**PASSAGE PROVIDED:**
Again im going to end with if you have kids go dcc instead of dc. Its so much easier and very fun for the kids to play with all the sound features and it keeps them occupied.
By seeing the looks of my kids eyes light up running trains, i know that we have 2 future model railroaders here.


----------



## fotoflojoe

buck71usa said:


> It all comes down to personal preferences maybe look for a club or clubs in ur area and see what they use and watch them run! That's what I did before making my final decision!


This.

NCE and Digitrax each make perfectly capable systems. Two years ago when I started looking into DCC systems, I initially leaned heavily toward NCE. After some research, I flip-flopped over to Digitrax - that's what I ended up purchasing. I've been tickled pink with my system ever since. For the life of me though, I can't remember what it was that caused me to flip. 

Regardless of what you get, you will end up with a fine product. The key is to hold each one in your hands prior to purchase - if that's a possibility, and decide which one you like better.

Good luck!


----------



## Southern

I have joined two model train clubs. both used Digitrax. So that was one more reason for me.


----------



## rrgrassi

I like my Didgitrax Super Chief. I paid $200 for the set used, which included the 8 amp power supply. It came up on Ebay as a buy it now with free shipping. The prior owner switched to Marklin HO trains and bought a Lenz DCC system. 

I have the DT400 throttle, and after Christmas, will send it to DT along with $25 to get the DR402 throttle. 

After all the reasearch, I was looking at NCE, EasyDCC, and Digitrax. I was going to buy the Zepher, but the Super Chief became available.


----------



## Dirtytom

Just a note to say the support from NCE is great. I upgraded to a 5 amp system and Matt, NCE staff, stayed on the phone with for hour to walk me thru using the original 2 amp as a way to use the second controller. Now I can use the Power Cab to program and send the trians over to industrial area and the Cab 206 runs all the switch engines.... Having fun again..go NCE

DT


----------



## Overkast

DT, can you elaborate a bit more on the 5A expansion? I was wondering today about that because I am also considering the NCE power cab to get started but eventually I will need to expand as I grow the layout. Is there a way to still use the power cab on more of the layout than simply as a programming track while also using a 5A booster on the rest of the layout? Since the power cab has 2A of power and a smart booster has 5A of power, it would be nice to leverage all 7A of power somehow rather than waste the 2A of power cab as a smart booster replaces it.

**PROVIDED MATERIAL:**
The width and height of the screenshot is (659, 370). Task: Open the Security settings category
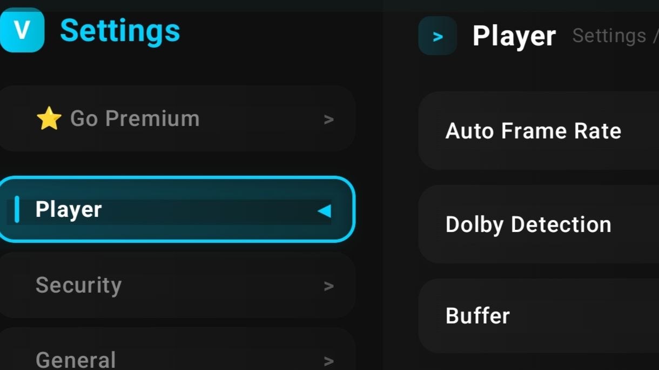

**TASKS FOR THIS EXERCISE:**
**1.** In the DCC forum thread, how much did rrgrassi pay for the used Digitrax Super Chief set?
**2.** Copy the DCC forum thread word for word from "NCE and Digitrax" to "reason for me.".

**OUTPUTS FOR THE TASKS:**
**1.** $200

**2.**
NCE and Digitrax each make perfectly capable systems. Two years ago when I started looking into DCC systems, I initially leaned heavily toward NCE. After some research, I flip-flopped over to Digitrax - that's what I ended up purchasing. I've been tickled pink with my system ever since. For the life of me though, I can't remember what it was that caused me to flip. 

Regardless of what you get, you will end up with a fine product. The key is to hold each one in your hands prior to purchase - if that's a possibility, and decide which one you like better.

Good luck!


----------



## Southern

I have joined two model train clubs. both used Digitrax. So that was one more reason for me.